DataFrame[crim: double, zn: double, indus: double, chas: int, nox: double, rm: double, age: double, dis: double, rad: int, tax: int, ptratio: double, b: double, lstat: double, medv: double]

In [4]:
LABEL_COL="medv"
FEATURES_COL="features"

In [5]:
house_df.describe(LABEL_COL).show()

+-------+------------------+
|summary|              medv|
+-------+------------------+
|  count|               506|
|   mean|22.532806324110698|
| stddev| 9.197104087379815|
|    min|               5.0|
|    max|              50.0|
+-------+------------------+



In [6]:
numerical_columns = list((dtype[0] for dtype in house_df.dtypes if (dtype[1] == "double" or dtype[1] == "int") and dtype[0] != LABEL_COL))
for numerical_column in numerical_columns:
    print("%s\t%5.2f" % (numerical_column, house_df.corr(LABEL_COL, numerical_column)))

crim	-0.39
zn	 0.36
indus	-0.48
chas	 0.18
nox	-0.43
rm	 0.70
age	-0.38
dis	 0.25
rad	-0.38
tax	-0.47
ptratio	-0.51
b	 0.33
lstat	-0.74


In [7]:
train_df, test_df = house_df.randomSplit([0.7, 0.3])

train_df.cache()
test_df.cache()

DataFrame[crim: double, zn: double, indus: double, chas: int, nox: double, rm: double, age: double, dis: double, rad: int, tax: int, ptratio: double, b: double, lstat: double, medv: double]

In [24]:
from pyspark.ml import Pipeline
from pyspark.ml.feature import VectorAssembler
from pyspark.ml.regression import LinearRegression

assembler = VectorAssembler(inputCols=numerical_columns, outputCol=FEATURES_COL)
lr = LinearRegression(featuresCol=FEATURES_COL, labelCol=LABEL_COL, maxIter=10)

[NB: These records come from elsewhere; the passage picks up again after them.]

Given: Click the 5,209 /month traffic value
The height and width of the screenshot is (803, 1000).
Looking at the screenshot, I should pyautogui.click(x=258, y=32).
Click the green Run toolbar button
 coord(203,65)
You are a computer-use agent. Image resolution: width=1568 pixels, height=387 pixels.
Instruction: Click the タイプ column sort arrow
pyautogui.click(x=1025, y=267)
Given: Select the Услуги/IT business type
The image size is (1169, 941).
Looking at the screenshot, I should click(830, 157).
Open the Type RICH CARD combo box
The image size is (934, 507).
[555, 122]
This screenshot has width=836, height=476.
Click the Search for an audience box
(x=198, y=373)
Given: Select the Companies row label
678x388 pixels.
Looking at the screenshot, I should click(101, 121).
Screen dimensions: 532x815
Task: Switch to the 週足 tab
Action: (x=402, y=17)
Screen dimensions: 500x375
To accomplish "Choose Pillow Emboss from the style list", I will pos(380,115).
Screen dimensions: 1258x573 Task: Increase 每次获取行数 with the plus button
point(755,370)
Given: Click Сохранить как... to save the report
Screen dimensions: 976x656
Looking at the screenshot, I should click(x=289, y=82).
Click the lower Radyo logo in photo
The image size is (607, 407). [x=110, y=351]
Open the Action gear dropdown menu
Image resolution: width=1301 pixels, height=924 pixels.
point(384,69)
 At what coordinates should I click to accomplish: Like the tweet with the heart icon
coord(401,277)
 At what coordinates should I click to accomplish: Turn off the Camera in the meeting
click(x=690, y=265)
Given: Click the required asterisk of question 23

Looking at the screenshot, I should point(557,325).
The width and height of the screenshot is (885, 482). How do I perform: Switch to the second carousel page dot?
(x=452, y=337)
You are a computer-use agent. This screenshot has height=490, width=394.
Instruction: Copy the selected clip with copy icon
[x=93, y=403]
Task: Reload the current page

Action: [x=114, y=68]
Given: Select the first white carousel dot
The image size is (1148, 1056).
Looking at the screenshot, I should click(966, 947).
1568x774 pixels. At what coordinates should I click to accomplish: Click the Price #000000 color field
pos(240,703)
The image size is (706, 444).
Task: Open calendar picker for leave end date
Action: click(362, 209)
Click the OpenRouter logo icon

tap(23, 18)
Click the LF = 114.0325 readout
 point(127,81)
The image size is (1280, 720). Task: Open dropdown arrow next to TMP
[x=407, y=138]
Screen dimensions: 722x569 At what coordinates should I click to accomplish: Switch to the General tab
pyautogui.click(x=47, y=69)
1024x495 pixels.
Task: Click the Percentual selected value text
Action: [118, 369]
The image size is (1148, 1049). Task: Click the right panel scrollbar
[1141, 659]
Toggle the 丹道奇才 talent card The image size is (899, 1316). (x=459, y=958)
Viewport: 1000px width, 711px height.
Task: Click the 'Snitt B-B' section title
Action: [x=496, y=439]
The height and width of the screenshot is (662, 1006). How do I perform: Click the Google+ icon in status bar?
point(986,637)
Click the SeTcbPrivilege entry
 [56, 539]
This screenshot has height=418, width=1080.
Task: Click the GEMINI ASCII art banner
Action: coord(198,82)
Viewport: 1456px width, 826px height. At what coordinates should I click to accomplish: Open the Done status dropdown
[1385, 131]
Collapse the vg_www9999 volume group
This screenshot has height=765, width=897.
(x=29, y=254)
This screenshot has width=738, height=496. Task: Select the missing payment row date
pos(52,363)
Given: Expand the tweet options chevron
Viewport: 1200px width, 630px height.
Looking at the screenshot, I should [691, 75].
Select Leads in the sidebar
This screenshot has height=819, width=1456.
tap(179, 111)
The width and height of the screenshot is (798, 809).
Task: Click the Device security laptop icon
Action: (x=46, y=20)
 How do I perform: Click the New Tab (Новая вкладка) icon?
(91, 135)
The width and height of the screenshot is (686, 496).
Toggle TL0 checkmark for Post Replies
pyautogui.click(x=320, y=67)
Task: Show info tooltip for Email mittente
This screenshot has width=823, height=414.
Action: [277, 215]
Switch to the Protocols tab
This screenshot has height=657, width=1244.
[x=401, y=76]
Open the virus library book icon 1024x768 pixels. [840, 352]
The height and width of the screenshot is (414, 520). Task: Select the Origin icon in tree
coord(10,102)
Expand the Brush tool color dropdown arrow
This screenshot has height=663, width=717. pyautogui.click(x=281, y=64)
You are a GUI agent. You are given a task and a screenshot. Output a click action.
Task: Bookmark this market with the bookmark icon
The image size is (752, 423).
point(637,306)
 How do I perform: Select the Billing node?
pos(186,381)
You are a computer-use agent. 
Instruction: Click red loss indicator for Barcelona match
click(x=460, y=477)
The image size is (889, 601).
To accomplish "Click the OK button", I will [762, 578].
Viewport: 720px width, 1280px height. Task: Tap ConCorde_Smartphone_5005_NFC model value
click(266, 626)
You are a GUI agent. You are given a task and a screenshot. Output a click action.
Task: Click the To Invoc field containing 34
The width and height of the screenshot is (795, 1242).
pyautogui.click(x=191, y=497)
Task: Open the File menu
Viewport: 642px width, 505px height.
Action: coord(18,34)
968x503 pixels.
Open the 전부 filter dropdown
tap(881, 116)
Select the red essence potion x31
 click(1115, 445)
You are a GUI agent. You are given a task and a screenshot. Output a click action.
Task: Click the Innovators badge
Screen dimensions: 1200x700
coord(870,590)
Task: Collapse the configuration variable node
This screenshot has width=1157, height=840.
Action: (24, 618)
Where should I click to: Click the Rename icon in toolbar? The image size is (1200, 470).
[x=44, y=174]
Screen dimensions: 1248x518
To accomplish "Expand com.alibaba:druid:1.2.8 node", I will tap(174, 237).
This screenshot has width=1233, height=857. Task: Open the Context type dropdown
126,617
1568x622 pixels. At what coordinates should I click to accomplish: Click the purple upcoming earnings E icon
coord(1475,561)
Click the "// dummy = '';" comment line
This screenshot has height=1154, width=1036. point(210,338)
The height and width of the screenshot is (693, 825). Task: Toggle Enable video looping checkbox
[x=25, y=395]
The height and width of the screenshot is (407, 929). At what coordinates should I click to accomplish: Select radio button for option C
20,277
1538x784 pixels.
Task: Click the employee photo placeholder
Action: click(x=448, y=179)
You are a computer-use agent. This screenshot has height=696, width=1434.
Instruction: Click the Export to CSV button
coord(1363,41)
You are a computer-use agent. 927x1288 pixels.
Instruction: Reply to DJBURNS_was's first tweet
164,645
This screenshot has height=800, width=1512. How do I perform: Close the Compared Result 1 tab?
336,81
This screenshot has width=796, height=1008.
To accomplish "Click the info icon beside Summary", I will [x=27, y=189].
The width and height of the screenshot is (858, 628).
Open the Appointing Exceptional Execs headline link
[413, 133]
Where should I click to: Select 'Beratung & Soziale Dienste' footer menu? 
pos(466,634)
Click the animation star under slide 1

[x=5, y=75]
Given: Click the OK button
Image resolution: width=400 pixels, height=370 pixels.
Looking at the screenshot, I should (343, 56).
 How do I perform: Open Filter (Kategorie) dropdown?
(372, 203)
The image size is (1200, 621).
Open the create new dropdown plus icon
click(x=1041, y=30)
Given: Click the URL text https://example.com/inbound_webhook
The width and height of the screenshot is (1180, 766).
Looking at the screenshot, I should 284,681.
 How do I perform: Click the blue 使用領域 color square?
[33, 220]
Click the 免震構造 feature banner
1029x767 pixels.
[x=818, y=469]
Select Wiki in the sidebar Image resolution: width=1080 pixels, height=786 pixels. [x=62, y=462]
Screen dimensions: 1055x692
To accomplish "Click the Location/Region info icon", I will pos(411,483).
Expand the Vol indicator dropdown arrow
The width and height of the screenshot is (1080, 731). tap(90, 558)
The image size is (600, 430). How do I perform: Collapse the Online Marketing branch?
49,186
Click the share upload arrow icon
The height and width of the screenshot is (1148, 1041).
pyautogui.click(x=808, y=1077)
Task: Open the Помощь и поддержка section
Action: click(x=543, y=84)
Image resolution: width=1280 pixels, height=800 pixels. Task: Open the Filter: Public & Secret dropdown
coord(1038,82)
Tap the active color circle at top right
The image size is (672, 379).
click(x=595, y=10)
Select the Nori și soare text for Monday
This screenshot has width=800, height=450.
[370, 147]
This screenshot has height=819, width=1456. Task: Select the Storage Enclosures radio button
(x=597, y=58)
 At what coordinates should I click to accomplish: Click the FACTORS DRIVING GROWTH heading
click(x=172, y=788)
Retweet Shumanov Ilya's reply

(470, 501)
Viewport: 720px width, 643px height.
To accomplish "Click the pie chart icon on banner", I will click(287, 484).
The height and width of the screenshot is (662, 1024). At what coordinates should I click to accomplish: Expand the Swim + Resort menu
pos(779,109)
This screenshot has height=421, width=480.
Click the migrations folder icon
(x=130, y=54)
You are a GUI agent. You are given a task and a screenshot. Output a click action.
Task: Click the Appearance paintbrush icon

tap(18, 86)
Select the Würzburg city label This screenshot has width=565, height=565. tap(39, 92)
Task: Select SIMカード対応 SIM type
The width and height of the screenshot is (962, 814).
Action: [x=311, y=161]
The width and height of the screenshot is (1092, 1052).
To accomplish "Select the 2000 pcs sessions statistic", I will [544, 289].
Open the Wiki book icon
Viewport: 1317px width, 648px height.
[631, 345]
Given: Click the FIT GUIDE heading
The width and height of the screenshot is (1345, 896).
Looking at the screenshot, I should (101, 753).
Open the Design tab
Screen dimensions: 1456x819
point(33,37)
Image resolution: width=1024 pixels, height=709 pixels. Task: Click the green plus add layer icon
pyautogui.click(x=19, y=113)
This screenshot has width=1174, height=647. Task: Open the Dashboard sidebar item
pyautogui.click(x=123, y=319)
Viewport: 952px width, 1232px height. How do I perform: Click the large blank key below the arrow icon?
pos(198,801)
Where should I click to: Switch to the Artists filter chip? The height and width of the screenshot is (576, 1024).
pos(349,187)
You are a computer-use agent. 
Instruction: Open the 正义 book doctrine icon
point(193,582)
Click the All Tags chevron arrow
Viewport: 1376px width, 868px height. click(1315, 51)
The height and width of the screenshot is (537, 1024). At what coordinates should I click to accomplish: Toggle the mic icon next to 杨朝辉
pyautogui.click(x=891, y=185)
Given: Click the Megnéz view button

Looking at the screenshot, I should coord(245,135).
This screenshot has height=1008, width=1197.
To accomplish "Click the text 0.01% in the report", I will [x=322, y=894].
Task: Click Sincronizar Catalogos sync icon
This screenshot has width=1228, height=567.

p = Pipeline(stages=[assembler, lr])

In [None]:
model = p.fit(train_df)
lr_model = model.stages[-1]

summary = lr_model.summary
print("RMSE:\t%.2f\nR2:\t%.2f" % (summary.rootMeanSquaredError, summary.r2))

In [10]:
from pyspark.ml.evaluation import RegressionEvaluator

predictions = model.transform(test_df)

rmse_evaluator = RegressionEvaluator(predictionCol="prediction", labelCol=LABEL_COL, metricName="rmse")
r2_evaluator = RegressionEvaluator(predictionCol="prediction", labelCol=LABEL_COL, metricName="r2")

print("RMSE:\t%.2f\nR2:\t%.2f" % (rmse_evaluator.evaluate(predictions), r2_evaluator.evaluate(predictions)))

RMSE:	4.73
R2:	0.74


In [23]:
from pyspark.ml.tuning import ParamGridBuilder, TrainValidationSplit

param_grid = (ParamGridBuilder()
    .addGrid(lr.regParam, [0.1, 0.01])
    .addGrid(lr.fitIntercept, [False, True])
    .addGrid(lr.elasticNetParam, [0.0, 0.5, 1.0])
    .build()
)

print("Param grid size: %d" % len(param_grid))

tvs = TrainValidationSplit(estimator=p,
                           estimatorParamMaps=param_grid,
                           evaluator=rmse_evaluator,
                           trainRatio=0.8)

tuned_model = tvs.fit(train_df)
tuned_predictions = tuned_model.transform(test_df)

print("RMSE:\t%.2f\nR2:\t%.2f" % (rmse_evaluator.evaluate(tuned_predictions), r2_evaluator.evaluate(tuned_predictions)))

Param grid size: 12
RMSE:	4.63
R2:	0.75